Demolition, dont je ne savais vraiment pas grand chose et qui au départ m’a plutôt ennuyé : « encore un film sur un type matérialiste, attaché aux mauvaises valeurs – la compétition, l’argent, le look – et qui suite à un terrible drame va réapprendre à vivre », me suis-je dit. En gros, le prototype même de l’œuvre hollywoodienne hypocrite, dénonçant à moitié ce qu’elle véhicule pourtant continuellement ; film basé, comme on en voit si souvent, sur la structure narrative de la victime et de la rédemption, taillé pour un Jake Gyllenhaal désireux d’une nomination aux Oscars. Et puis, surprise : plus le film avance, et plus il est insaisissable et singulier. On est même très touché par cette invention incroyable du fantôme du désamour, de cette femme jamais aimée, mais qui néanmoins reste là, en fond, présence froide, d’autant plus dérangeante qu’elle porte avec elle cette inquiétante vérité : aux yeux du héros, sa présence vivante n’était pas bien différente de ce fantôme mort.

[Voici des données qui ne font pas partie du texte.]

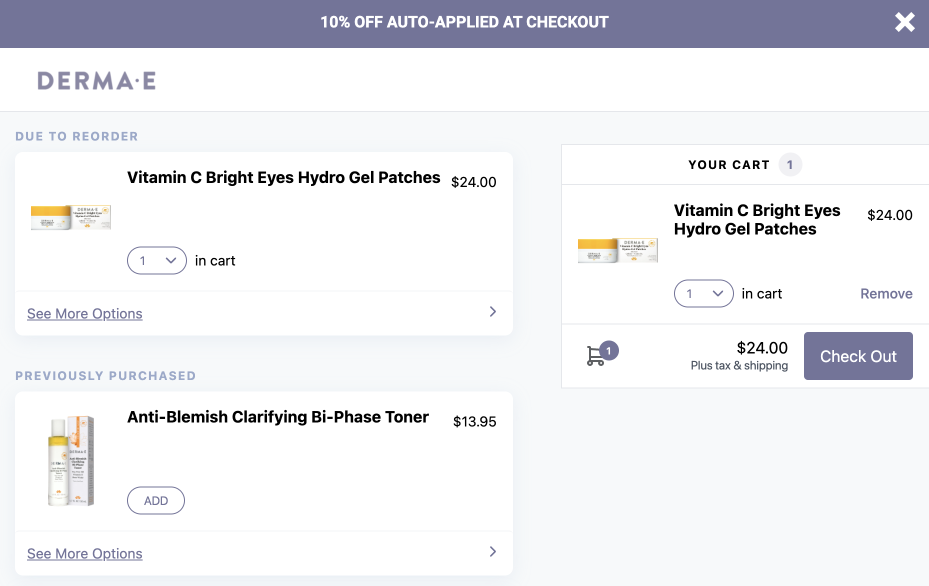Click the item count badge on the cart icon
929x586 pixels.
point(609,349)
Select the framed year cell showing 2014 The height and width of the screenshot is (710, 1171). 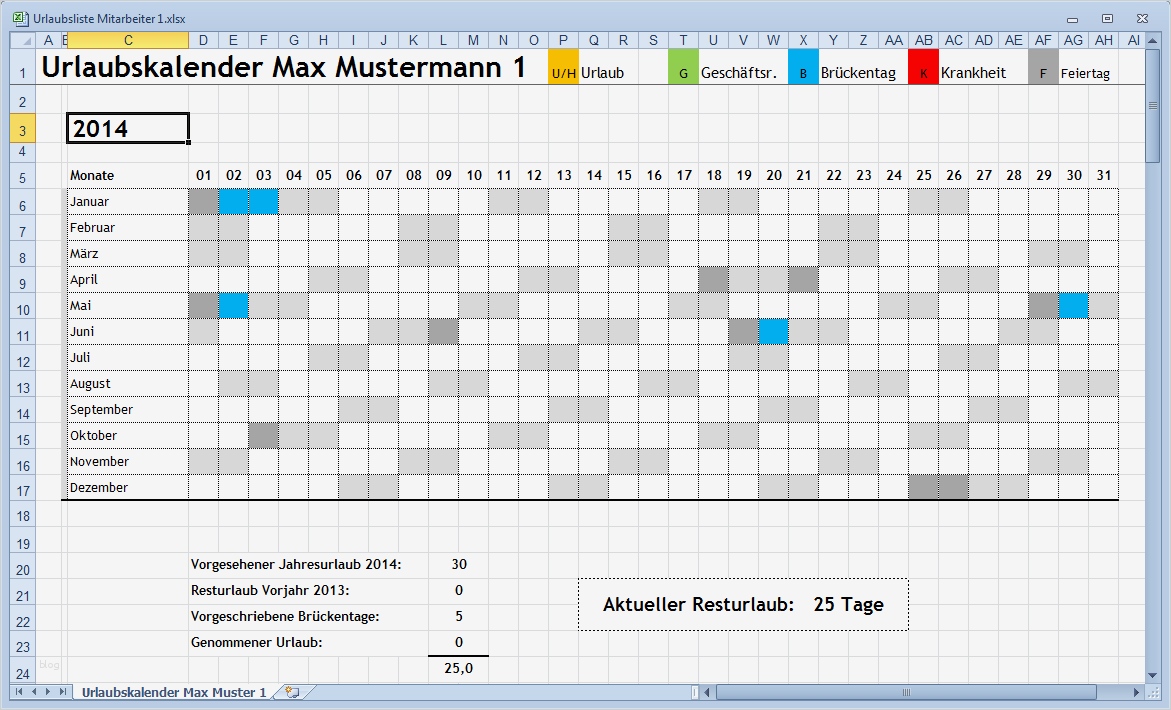pos(127,127)
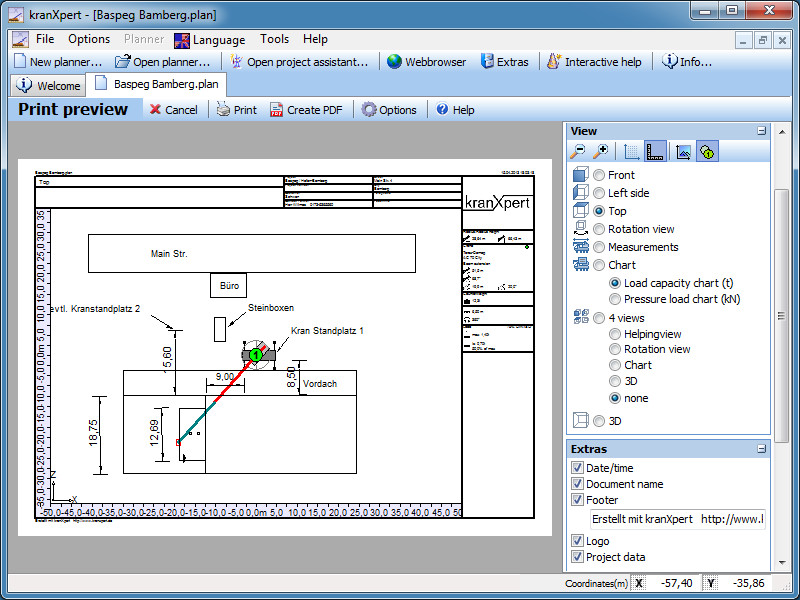Screen dimensions: 800x600
Task: Toggle the ruler axes icon
Action: 656,152
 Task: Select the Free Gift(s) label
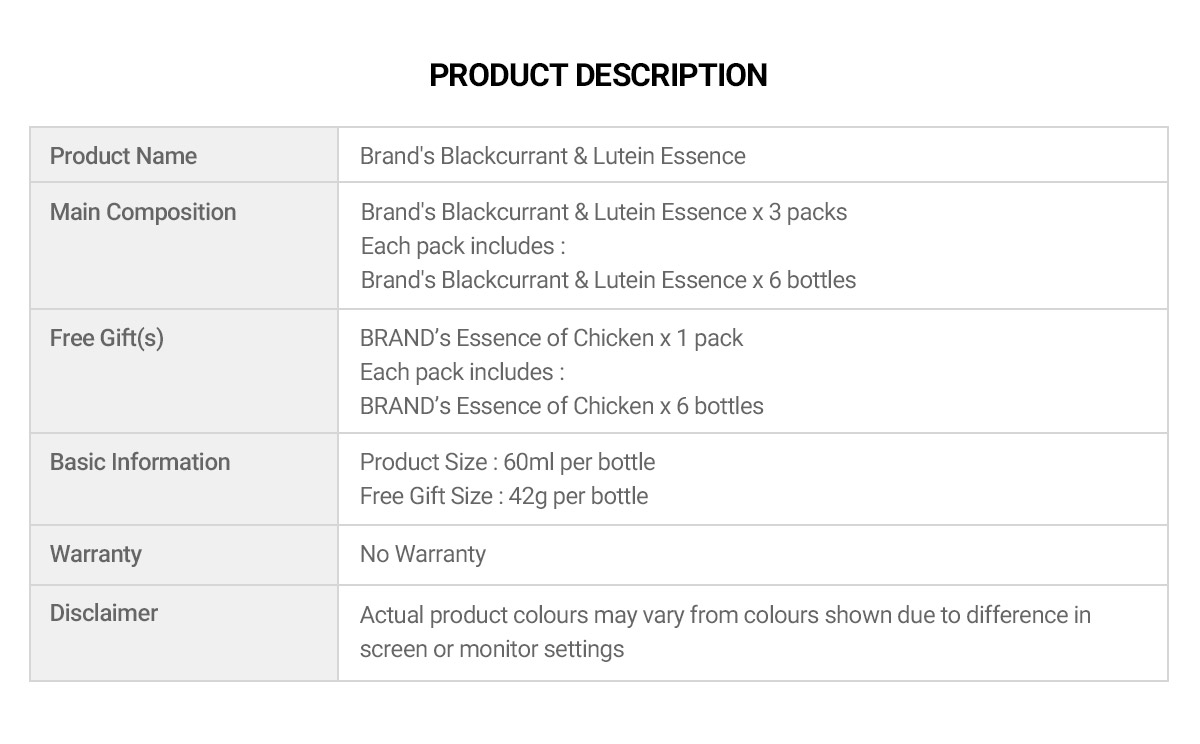107,338

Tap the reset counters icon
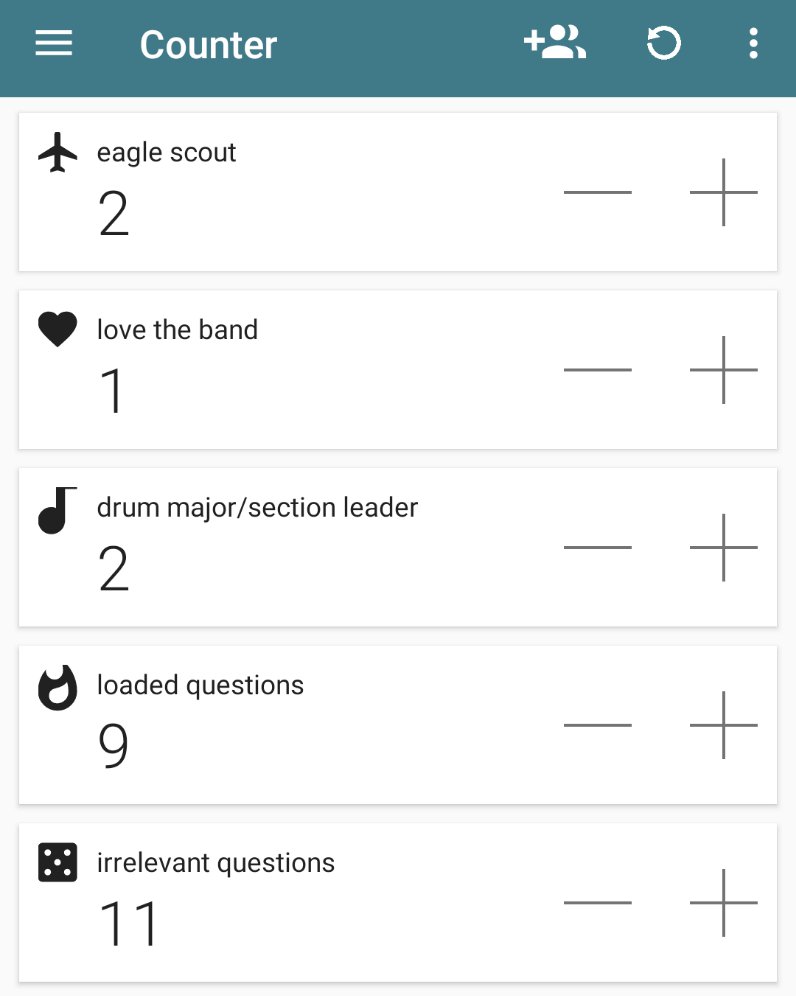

On est aussi stupéfait, face à la puissance de cette séquence de démolition, point d’orgue à déjà quelques très bons moments (lorsque le héros commence à démonter tout ce qu’il voit, puis quand il commence à travailler avec des démolisseurs qu’il paye pour le laisser faire) : quand Gyllenhaal explose littéralement le cliché de la maison hollywoodienne, alors là, on n’est plus dans la dénonciation hypocrite, celle qui s’arrête à mi-chemin, non, le film y va entièrement, il défonce réellement tout, jusqu’à l’achat d’un bulldozer. On adorera, aussi, cette séquence de la jouissance dans la rue, avec cette musique rock copiée par l’enfant de Naomi Watts. Et puis, bon, ce Demolition finalement redescend, et l’on regrettera qu’il ait fallu que l’enfant de Naomi Watts soit homosexuel, retour de la structure de la victime parfaitement inutile, ou les pleurs, enfin lâchés par le héros, pour la mort de son épouse. C’est dommage – mais le film, tout de même, a la classe de bien se terminer, avec ce tout dernier plan jouissif et absurde, où Gyllenhaal exulte de battre à la course de pauvres gamins de dix ans. 2,75/5.